━━━ Page
Years ago, while I was working the job that preceded my decision to leave corporate America in order to work on airplanes, a friend made the statement, “it’s always better to run to something that to run away from something.” That was really helpful and it was one of the principles that helped me pull back enough from the urgency of my then-current situation to take stock and figure out what I really wanted to do – what I wanted to run to.

One of the problems with running from, is that it puts us into fight-or-flight mode, where the primary goal is basic survival. It puts us in a position where all we see is what’s immediately in front of us. It robs us of the broader perspective that enables a more developed life.

Obviously survival is a first requirement, and kind of important, but ideally, there will be more to life. One of the reasons (or maybe THE reason) that poverty is so damaging is that it puts its sufferers in nonstop survival mode (and, studies indicate, changes brain chemistry) such that there’s no time, space, or mental energy left to pull back from the immediate and think long term.

I thought of this recently because that fight-or-flight feeling seems so familiar to me in the current political climate. Every day there’s something new to react to, to panic over, to feel sorrowful over because of the pain it’s causing the people around me. I was spinning my wheels, feeling like there was nothing I could do, but at the same time feeling that if I didn’t do something then the world (or at least this country) was going to fall apart.
━━━━━━
# Objective
Please repeat the passage from the essay on running toward something, from "Years ago, while" to "wanted to run to.", word for word.
━━━ Source excerpt
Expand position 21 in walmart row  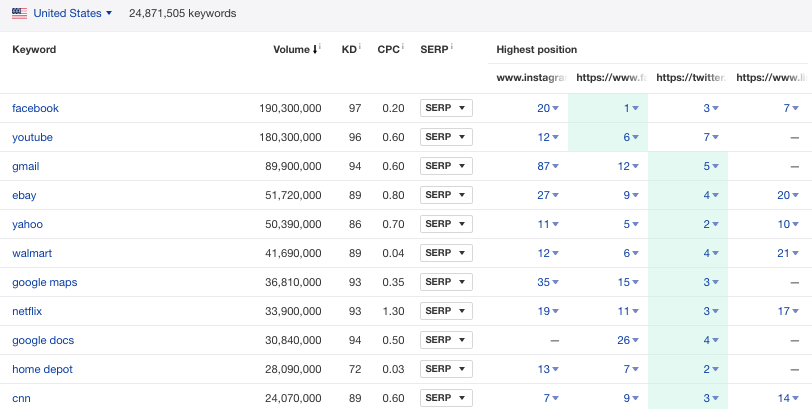[x=788, y=253]
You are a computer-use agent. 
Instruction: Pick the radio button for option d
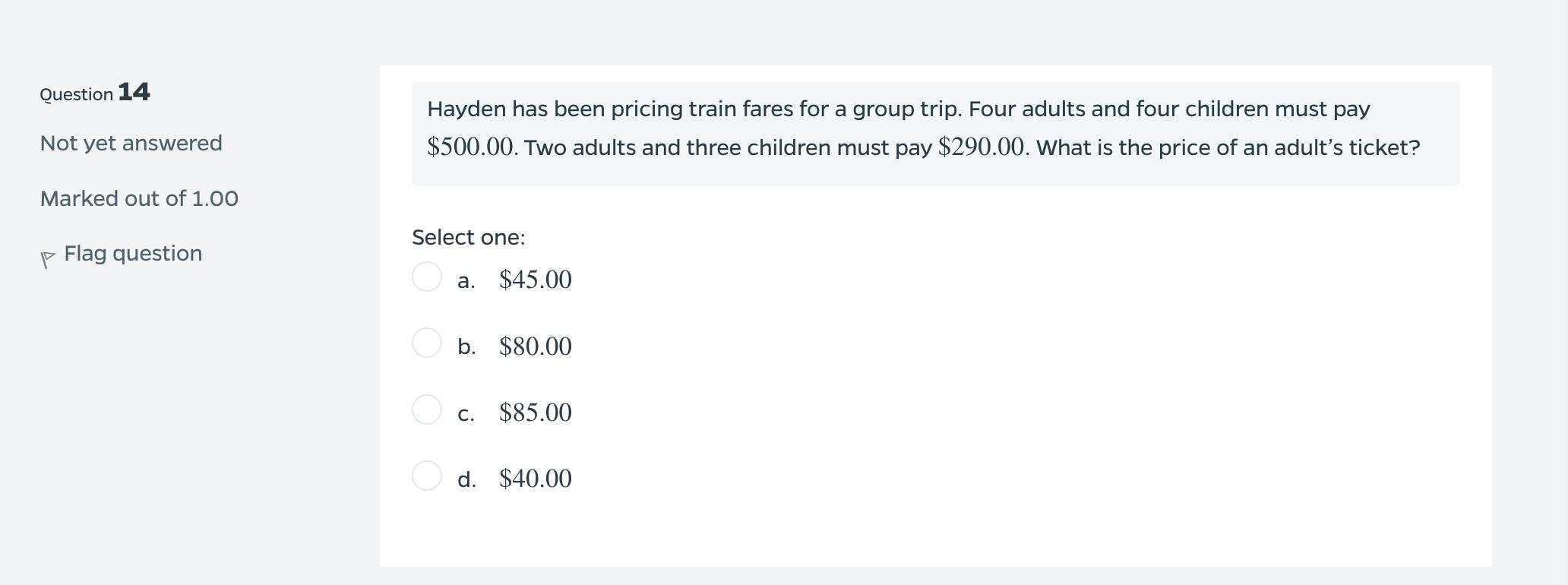pos(427,476)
━━━━━━
# Result for this task
Years ago, while I was working the job that preceded my decision to leave corporate America in order to work on airplanes, a friend made the statement, “it’s always better to run to something that to run away from something.” That was really helpful and it was one of the principles that helped me pull back enough from the urgency of my then-current situation to take stock and figure out what I really wanted to do – what I wanted to run to.